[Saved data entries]
____________________
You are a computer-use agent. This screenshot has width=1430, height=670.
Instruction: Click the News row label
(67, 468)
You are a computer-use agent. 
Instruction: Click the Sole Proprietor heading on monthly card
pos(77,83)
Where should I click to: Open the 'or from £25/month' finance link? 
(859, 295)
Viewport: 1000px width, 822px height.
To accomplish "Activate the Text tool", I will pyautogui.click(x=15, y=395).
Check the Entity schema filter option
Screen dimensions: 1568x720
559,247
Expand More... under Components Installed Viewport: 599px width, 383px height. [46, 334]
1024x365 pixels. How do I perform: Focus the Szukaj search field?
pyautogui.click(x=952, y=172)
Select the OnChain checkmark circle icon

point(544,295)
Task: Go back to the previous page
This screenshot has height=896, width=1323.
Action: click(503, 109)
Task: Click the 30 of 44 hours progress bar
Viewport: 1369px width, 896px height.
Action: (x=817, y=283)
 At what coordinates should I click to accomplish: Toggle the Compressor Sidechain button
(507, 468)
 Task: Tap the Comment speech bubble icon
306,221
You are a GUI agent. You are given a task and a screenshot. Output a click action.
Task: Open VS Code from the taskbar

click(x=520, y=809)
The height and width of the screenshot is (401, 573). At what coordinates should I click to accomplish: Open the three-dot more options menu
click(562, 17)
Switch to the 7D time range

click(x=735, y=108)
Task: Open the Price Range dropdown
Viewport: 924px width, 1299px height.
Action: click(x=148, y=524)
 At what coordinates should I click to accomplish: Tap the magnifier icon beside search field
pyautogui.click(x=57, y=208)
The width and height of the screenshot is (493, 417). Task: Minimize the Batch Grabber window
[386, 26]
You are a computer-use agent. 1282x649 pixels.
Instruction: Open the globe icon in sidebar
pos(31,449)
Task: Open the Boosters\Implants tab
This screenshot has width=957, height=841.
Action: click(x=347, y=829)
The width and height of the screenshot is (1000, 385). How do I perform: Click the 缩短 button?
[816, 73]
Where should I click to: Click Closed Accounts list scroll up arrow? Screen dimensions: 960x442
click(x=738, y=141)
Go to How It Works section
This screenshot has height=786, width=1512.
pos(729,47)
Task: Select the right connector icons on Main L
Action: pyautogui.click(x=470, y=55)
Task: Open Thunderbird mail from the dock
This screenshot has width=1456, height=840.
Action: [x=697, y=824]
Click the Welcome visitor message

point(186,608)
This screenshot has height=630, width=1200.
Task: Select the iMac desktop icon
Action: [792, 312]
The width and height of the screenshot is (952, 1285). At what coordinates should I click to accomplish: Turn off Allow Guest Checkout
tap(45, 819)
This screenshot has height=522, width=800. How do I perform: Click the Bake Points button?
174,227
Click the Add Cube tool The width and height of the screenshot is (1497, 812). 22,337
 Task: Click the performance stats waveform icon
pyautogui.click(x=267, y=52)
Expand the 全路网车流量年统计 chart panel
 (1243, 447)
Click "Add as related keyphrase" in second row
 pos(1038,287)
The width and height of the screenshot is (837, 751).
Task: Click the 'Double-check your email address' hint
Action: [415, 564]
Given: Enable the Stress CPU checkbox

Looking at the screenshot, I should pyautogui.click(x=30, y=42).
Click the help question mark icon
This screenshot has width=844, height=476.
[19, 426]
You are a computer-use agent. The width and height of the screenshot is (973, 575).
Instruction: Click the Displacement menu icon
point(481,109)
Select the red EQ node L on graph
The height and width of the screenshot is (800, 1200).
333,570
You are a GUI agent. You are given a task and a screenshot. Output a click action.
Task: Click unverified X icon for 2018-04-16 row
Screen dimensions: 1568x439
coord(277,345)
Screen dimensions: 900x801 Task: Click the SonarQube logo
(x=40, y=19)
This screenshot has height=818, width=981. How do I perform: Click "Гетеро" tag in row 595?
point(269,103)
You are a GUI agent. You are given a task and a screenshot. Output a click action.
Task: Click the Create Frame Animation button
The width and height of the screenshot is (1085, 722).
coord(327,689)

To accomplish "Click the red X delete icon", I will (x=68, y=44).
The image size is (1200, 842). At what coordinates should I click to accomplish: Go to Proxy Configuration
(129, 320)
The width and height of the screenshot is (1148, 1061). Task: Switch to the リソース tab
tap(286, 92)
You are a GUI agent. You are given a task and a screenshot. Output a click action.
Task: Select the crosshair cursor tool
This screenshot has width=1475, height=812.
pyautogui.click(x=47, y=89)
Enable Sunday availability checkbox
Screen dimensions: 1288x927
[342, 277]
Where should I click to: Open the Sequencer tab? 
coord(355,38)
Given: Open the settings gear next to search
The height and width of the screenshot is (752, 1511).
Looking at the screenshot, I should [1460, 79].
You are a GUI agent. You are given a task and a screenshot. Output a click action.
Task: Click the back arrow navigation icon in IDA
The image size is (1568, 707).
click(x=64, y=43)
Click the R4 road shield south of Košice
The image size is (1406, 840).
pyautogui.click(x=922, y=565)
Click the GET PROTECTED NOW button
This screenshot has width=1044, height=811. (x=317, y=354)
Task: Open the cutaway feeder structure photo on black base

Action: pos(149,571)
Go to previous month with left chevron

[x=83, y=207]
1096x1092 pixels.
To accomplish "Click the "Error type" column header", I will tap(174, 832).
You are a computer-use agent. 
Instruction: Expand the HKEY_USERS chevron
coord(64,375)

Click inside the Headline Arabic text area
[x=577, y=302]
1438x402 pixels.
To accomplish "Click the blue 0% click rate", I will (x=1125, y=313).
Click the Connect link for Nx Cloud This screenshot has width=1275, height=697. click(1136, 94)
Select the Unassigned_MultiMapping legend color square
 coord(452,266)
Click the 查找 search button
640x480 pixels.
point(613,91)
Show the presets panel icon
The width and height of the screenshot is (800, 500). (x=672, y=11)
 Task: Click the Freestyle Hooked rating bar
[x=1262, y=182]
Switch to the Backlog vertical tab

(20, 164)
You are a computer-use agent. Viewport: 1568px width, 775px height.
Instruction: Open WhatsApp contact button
____________________
* _WHAT YOU SHOULD DO_:
Find the lines above holding the word "will" and show them.

* _ANSWER SPACE_:
To accomplish "Activate the Text tool", I will pyautogui.click(x=15, y=395).
To accomplish "Click the red X delete icon", I will (x=68, y=44).
To accomplish "Click the "Error type" column header", I will tap(174, 832).
To accomplish "Click the blue 0% click rate", I will (x=1125, y=313).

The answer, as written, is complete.